Task item:
Word for word, please restate each record and pass over the pictures.

——————————

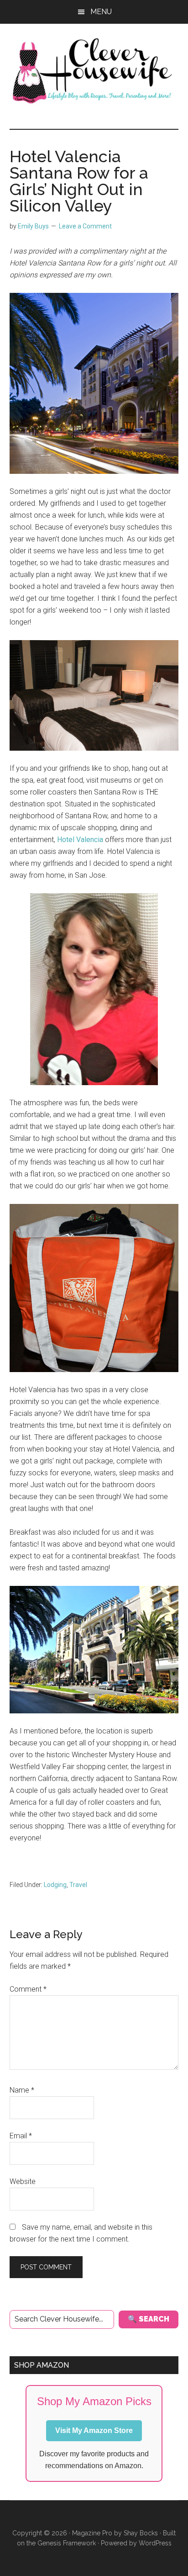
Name (22, 2090)
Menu (101, 11)
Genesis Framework (66, 2543)
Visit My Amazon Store (94, 2430)
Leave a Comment (85, 226)
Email (21, 2135)
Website (23, 2181)
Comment (28, 1989)
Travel (78, 1884)
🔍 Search (148, 2319)
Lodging (55, 1884)
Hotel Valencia (80, 839)
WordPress (155, 2543)
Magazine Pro (92, 2533)
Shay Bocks (141, 2533)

——————————

Problem solution:
Name (22, 2090)
Menu (101, 11)
Genesis Framework (66, 2543)
Visit My Amazon Store (94, 2430)
Leave a Comment (85, 226)
Email (21, 2135)
Website (23, 2181)
Comment (28, 1989)
Travel (78, 1884)
🔍 Search (148, 2319)
Lodging (55, 1884)
Hotel Valencia (80, 839)
WordPress (155, 2543)
Magazine Pro (92, 2533)
Shay Bocks (141, 2533)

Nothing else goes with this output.